* Try it
Copy out every record that follows, word for word.

[Input records]

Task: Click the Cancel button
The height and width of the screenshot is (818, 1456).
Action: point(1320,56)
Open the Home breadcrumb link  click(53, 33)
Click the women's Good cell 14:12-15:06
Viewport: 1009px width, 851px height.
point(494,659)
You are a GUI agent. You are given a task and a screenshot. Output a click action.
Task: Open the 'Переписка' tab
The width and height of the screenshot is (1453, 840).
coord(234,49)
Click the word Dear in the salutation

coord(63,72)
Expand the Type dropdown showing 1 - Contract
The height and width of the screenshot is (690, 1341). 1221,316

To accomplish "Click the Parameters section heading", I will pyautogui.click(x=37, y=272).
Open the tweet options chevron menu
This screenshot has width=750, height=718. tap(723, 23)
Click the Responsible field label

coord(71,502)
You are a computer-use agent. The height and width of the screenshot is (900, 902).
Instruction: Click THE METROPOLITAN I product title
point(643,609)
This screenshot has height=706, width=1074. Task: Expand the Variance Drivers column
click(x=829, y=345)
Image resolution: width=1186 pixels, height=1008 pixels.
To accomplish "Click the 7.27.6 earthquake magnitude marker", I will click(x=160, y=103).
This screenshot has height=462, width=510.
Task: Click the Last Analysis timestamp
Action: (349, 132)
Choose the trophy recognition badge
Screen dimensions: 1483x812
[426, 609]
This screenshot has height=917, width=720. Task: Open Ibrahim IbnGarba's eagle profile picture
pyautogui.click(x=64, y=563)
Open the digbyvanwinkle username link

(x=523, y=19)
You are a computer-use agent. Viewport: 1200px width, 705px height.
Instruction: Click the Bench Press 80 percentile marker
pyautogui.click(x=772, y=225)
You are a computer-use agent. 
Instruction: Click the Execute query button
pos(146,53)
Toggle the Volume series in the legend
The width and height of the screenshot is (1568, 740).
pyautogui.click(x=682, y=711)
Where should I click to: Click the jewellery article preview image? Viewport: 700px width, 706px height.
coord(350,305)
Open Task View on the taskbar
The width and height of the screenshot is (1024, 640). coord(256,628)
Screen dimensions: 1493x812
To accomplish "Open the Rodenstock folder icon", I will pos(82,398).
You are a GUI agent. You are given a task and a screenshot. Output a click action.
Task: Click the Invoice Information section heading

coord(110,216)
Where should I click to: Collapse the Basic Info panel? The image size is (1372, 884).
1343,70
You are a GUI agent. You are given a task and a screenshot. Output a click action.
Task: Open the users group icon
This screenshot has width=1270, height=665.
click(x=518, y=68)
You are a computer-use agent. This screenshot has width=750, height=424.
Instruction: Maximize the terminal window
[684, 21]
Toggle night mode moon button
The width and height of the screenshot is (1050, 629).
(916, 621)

[/Input records]

* Response to this exercise
Task: Click the Cancel button
The height and width of the screenshot is (818, 1456).
Action: point(1320,56)
Open the Home breadcrumb link  click(53, 33)
Click the women's Good cell 14:12-15:06
Viewport: 1009px width, 851px height.
point(494,659)
You are a GUI agent. You are given a task and a screenshot. Output a click action.
Task: Open the 'Переписка' tab
The width and height of the screenshot is (1453, 840).
coord(234,49)
Click the word Dear in the salutation

coord(63,72)
Expand the Type dropdown showing 1 - Contract
The height and width of the screenshot is (690, 1341). 1221,316

To accomplish "Click the Parameters section heading", I will pyautogui.click(x=37, y=272).
Open the tweet options chevron menu
This screenshot has width=750, height=718. tap(723, 23)
Click the Responsible field label

coord(71,502)
You are a computer-use agent. The height and width of the screenshot is (900, 902).
Instruction: Click THE METROPOLITAN I product title
point(643,609)
This screenshot has height=706, width=1074. Task: Expand the Variance Drivers column
click(x=829, y=345)
Image resolution: width=1186 pixels, height=1008 pixels.
To accomplish "Click the 7.27.6 earthquake magnitude marker", I will click(x=160, y=103).
This screenshot has height=462, width=510.
Task: Click the Last Analysis timestamp
Action: (349, 132)
Choose the trophy recognition badge
Screen dimensions: 1483x812
[426, 609]
This screenshot has height=917, width=720. Task: Open Ibrahim IbnGarba's eagle profile picture
pyautogui.click(x=64, y=563)
Open the digbyvanwinkle username link

(x=523, y=19)
You are a computer-use agent. Viewport: 1200px width, 705px height.
Instruction: Click the Bench Press 80 percentile marker
pyautogui.click(x=772, y=225)
You are a computer-use agent. 
Instruction: Click the Execute query button
pos(146,53)
Toggle the Volume series in the legend
The width and height of the screenshot is (1568, 740).
pyautogui.click(x=682, y=711)
Where should I click to: Click the jewellery article preview image? Viewport: 700px width, 706px height.
coord(350,305)
Open Task View on the taskbar
The width and height of the screenshot is (1024, 640). coord(256,628)
Screen dimensions: 1493x812
To accomplish "Open the Rodenstock folder icon", I will pos(82,398).
You are a GUI agent. You are given a task and a screenshot. Output a click action.
Task: Click the Invoice Information section heading

coord(110,216)
Where should I click to: Collapse the Basic Info panel? The image size is (1372, 884).
1343,70
You are a GUI agent. You are given a task and a screenshot. Output a click action.
Task: Open the users group icon
This screenshot has width=1270, height=665.
click(x=518, y=68)
You are a computer-use agent. This screenshot has width=750, height=424.
Instruction: Maximize the terminal window
[684, 21]
Toggle night mode moon button
The width and height of the screenshot is (1050, 629).
(916, 621)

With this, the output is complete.